George—departing from his prepared text—stressed in his address on the current state of the judiciary earlier Saturday that details of the proposed changes are still “all under discussion.” But AOC Administrative Director William Vickrey said at the CJA forum that that the state’s Judicial Council expects to reach a final decision on what provisions the reform proposal will include by the end of the year.

AOC Chief Deputy Director Ronald G. Overholt said after the forum that he expects the council to vote on the substance of the proposal’s provisions, though probably not specific language, when it meets in San Francisco Oct. 21.

A measure could be qualified for the ballot either through signature gathering or by winning legislative backing, and Overholt said it is unlikely a decision will be reached in October about which route to pursue.

Dunn said either path could be difficult. He estimated that a signature-gathering campaign would cost at least $1.5 million and “may end up somewhere around $3 or $4 million.”

Both the CJA and the State Bar of California have expressed concerns about various aspects of the original draft proposal, which was the subject of an AOC-sponsored conference in San Francisco in February.

The State Bar registered objections to the suggestion that it’s three appointments to the Judicial Council be reduced to recommendations, with the chief justice making the final choices. A proposal to require judges to undergo specified amounts of professional training drew CJA opposition.

An AOC “briefing document” distributed at the forum indicated that neither change is likely to be part of the final proposal. Also unlikely to be included, Vickrey said, is a proposal to change the terms of judges from six years to 10.

But a proposal to insulate newly appointed judges from facing “almost instant election” by establishing a two-year minimum before a new appointees needs to face a vote, panelist and CJA board member Brad Hill, a Fresno Superior Court judge, said.

Dunn urged the judges to consider not just what changes in Article VI they would like to see made, but also what provisions are likely to help the measure win voter approval. Inclusion of training requirements for the judiciary, Dunn suggested, would give the measure an aspect that could be effectively promoted to the electorate.

“We’ve got to sell this on what the voters want to hear, not what we want to tell them,” he declared.

He cautioned against seeking too aggressively to insulate the judicial branch from the influence of the governor and the Legislature, quoting an unnamed influential legislative staffer as commenting, upon reviewing some of the proposed changes:

“I believe in an independent judiciary, not an imperial judiciary.”

Dunn, who chairs the Senate Judiciary Committee, expressed disappointment at the turnout for the late Saturday afternoon forum. Only about 30 judges attended, after sessions earlier in the weekend drew as many as 200.

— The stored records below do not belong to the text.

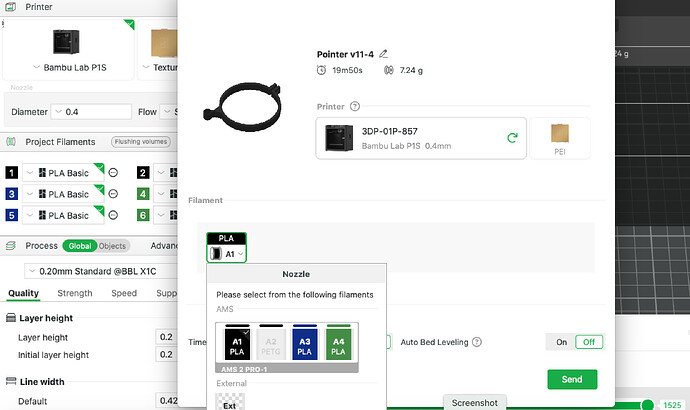Remove filament 1 PLA Basic with minus icon
Image resolution: width=690 pixels, height=410 pixels.
pos(113,173)
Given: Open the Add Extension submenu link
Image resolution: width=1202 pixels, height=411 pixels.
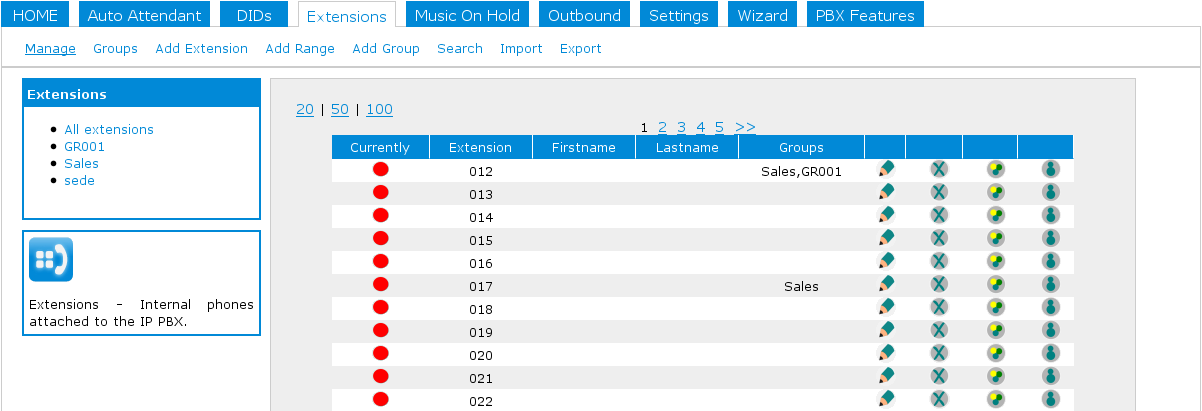Looking at the screenshot, I should point(201,48).
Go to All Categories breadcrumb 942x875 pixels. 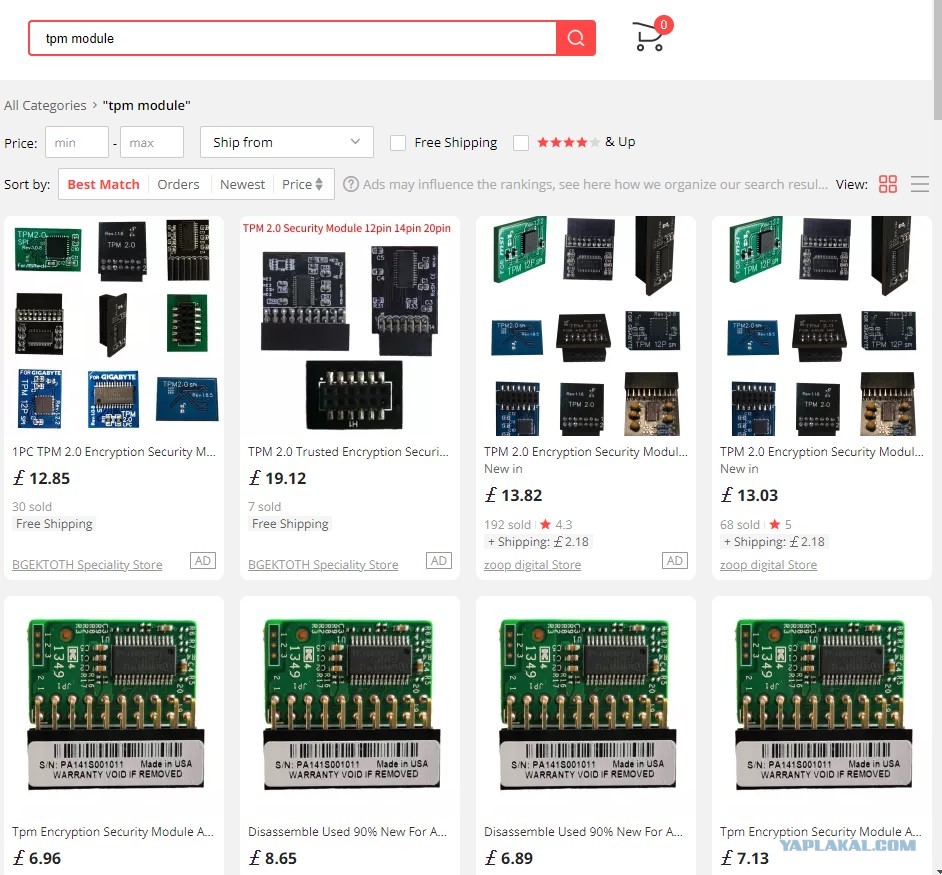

“This room ought to be packed,” he said.

Sacramento Superior Court Judge John M. Mize, whose term of office as CJA president ended earlier in the day, moderated the forum. In addition to Dunn, Vickrey, and Hill, Nevada Superior Court Judge C. Anders Holmer and Sen. Chuck Poochigian, R-Fresno, also spoke.

Poochigian, the expected Republican candidate for attorney general, said he supported the judicial independence which is the professed goal of the reforms, but also warned against “judicial activism,” which he said “can result in weakening of respect for the institution” and “moves some to want to rein it in.”

He commented:

“I am committed to an independent judiciary with stable funding. But donning robes and holding an esteemed office doesn’t insulate one from the judgments of the public.”

The CJA convention was held Thursday through Sunday at the San Diego Marriott, which also served as the headquarters for the State Bar of California convention and a statewide meeting of judicial branch officials. Organizers said about 5,000 people attended one or more of the three meetings, most of them attorneys looking to earn MCLE credits in courses offered by the State Bar.

A CJA official said 520 judges attended that group’s convention, and an AOC spokesperson said overall attendance at the judicial branch conference, including the judges and other court officials, exceeded 1,200.